By David McFarlane
T'S A DAILY OCCURENCE. Communicating with employees is a continual process. It takes a variety of different forms and accomplishes a host of different objectives. It serves to educate, advise and instruct. It shapes the nature of employment and at times purposefully modifies the employment contract between the employer and the employee.
In the pension and employee benefits context, regular communication is a method of helping employees understand their entitlement to benefits, the scope of coverage and their rights under various legal documents. Legislation demands disclosure of certain information to employees but quite apart from that, the current trend is toward greater employee education and information with respect to benefits, delivered to employees in increasingly sophisticated and innovative ways.
Recently, however, the Canadian courts have been turning their attention to certain communications in the pension and benefits context in order to determine whether the employer has made a promise to the employees which the employees have relied upon to their detriment, even though the terms of the governing plan documents and policies may provide otherwise.
Employers are being held liable, and paying a heavy financial price, for these promises even where there are the usual disclaimers or caveats so commonly found in employee communications. This trend should be of serious concern to all employers.
THE SUPREME COURT of CANADA
(a) Pension Plan Brochures
IN THE RECENT case of Schmidt v. Air Products of Canada ("Schmidt") the Supreme Court of Canada had reason to consider the impact of an employee brochure on the issue of entitlement to surplus in a pension plan. The Court held that interpretation of the pension plan text itself would not be the sole determinant of who had the rights to surplus. Justice Cory, for the majority, wrote that:
The Court noted that the brochure was "potentially misleading" but that the employees had not proven that they had relied on the booklet to their detriment. The Supreme Court also commented that the age of the booklet played a part in weighing its importance in the employment context (it is, however, worth noting that the 1996 Federal Court of Appeal decision in Spinks v. Canada was based upon an oral communication made nearly 20 years prior).
The Schmidt case is noteworthy in the context of employee communications because it sets forth some guidance as to when a communication will be considered to form part of the "legal matrix" of a pension plan arrangement and indicates that the common law test of estoppel may apply to bind the employer to its statements in the communication. The leap of application of the reasoning in Schmidt to other non-pension situations is relatively easy.
(b) Types of Documents
IN DISCUSSING THE impact of various documents on the legal interpretation of pension plans, the Supreme Court in Schmidt specially referred to "documents not normally considered to have legal effect". Their comment merits further review.

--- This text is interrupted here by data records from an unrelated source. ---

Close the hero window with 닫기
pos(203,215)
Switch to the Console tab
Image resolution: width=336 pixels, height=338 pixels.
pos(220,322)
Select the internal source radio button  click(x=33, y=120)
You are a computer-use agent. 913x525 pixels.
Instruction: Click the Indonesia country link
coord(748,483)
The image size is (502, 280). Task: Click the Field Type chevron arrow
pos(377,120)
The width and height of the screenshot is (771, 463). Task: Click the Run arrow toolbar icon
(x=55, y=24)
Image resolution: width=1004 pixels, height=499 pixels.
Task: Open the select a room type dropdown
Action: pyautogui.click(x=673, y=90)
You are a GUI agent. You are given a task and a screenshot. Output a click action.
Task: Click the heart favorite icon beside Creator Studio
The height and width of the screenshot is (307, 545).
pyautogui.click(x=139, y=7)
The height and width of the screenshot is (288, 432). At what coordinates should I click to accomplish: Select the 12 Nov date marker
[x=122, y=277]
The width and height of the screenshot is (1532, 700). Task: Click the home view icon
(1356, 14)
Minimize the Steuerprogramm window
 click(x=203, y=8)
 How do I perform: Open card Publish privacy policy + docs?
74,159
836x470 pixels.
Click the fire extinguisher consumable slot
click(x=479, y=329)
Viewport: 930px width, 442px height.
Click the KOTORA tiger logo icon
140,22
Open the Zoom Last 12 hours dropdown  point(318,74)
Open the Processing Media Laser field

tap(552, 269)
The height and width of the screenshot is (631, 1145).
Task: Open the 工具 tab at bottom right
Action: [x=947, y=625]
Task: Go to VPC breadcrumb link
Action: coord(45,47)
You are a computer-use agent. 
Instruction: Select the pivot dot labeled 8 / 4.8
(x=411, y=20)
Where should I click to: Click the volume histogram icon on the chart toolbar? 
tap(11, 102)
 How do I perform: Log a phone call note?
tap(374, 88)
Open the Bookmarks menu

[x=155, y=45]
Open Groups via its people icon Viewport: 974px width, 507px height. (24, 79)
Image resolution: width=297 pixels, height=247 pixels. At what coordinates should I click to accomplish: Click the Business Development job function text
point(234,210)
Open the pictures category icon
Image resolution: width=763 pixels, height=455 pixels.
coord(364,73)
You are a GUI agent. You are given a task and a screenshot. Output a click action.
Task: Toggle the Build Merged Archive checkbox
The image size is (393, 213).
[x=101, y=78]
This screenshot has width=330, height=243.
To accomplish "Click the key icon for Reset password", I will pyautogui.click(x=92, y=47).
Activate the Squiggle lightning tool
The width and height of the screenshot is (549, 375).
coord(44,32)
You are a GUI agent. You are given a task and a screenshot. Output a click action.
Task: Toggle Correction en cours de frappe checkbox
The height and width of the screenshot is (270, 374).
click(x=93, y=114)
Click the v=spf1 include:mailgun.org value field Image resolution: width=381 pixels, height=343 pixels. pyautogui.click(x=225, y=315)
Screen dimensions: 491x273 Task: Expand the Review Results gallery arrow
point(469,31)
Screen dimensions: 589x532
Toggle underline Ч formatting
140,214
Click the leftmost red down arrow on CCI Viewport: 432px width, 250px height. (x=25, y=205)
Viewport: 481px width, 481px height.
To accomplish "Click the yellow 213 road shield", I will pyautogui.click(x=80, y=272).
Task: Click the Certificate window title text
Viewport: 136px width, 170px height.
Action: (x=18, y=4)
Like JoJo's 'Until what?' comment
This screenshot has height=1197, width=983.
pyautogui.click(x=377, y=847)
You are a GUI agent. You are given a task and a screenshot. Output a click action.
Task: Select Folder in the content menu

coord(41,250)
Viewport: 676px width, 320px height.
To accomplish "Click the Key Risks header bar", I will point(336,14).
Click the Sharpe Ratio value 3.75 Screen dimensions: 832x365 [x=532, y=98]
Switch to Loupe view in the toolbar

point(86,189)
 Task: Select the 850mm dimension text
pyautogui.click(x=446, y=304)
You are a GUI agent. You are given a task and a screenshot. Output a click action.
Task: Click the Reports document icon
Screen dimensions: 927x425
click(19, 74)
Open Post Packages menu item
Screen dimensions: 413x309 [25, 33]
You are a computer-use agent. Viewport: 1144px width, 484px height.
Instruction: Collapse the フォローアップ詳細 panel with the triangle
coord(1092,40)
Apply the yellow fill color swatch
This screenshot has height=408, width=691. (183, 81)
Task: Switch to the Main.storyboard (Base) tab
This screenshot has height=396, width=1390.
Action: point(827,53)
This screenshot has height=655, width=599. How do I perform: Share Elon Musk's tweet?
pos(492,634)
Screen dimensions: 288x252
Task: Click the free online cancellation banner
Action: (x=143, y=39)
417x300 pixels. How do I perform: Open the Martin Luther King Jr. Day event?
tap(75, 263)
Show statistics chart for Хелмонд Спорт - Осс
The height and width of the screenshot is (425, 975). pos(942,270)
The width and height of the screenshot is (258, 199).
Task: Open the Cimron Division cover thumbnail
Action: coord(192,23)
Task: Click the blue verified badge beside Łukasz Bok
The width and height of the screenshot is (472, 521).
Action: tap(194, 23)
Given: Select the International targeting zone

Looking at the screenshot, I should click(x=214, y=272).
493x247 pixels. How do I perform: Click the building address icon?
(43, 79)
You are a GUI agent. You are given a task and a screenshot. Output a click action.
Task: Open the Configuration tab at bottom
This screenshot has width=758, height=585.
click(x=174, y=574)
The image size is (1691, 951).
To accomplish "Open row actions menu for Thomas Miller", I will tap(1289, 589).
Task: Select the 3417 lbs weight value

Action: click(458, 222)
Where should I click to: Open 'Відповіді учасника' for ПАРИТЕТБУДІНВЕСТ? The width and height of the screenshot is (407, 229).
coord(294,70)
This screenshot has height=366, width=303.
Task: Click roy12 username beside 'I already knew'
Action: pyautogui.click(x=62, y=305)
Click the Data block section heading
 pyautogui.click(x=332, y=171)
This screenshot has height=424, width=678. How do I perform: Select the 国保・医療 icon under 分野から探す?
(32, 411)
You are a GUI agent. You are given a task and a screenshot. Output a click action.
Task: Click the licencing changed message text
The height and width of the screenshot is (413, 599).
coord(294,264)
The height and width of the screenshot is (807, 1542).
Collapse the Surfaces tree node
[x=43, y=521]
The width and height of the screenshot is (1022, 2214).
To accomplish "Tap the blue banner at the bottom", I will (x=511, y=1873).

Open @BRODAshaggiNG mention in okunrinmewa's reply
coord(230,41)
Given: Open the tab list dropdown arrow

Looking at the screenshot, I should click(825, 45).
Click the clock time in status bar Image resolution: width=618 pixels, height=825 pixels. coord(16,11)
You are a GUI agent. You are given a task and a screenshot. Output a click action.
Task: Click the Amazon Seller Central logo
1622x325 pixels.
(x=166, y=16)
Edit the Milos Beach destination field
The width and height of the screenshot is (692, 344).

Some of the type of "documents" that the court might have been referring to include brochures, booklets, letters, memoranda, forms, notes, annual reports, sale of business documents, annual statements etc. The last three types of documents have in fact been relied upon by courts in decisions concerning employee benefits.
What, however, about other types of communications? Could the Supreme Court's comments include such things as electronic mail, video presentations or oral communications and advice including statements made by HR personnel or executives to employees? The courts have given some indication that the answer to this is yes at least in the context of statements made by those in positions of some authority or knowledge within the employer's organization.
(c) The Guidelines
ACCORDING TO THE Supreme Court, the following matters will determine whether a document may form part of the legal matrix of a pension plan:
"Wording of the documents"
WHAT WAS SAID in the document? Was it in the nature of advice? Was it instructions to the employee? Was it simply information? It is generally assumed that employers may rely on general caveats or disclaimers in their communications which direct the reader to the official plan text or provide that the official plan text prevails or that the information is in summary form only. This, however, may no longer be sufficient as indicated by recent caselaw in the U.S.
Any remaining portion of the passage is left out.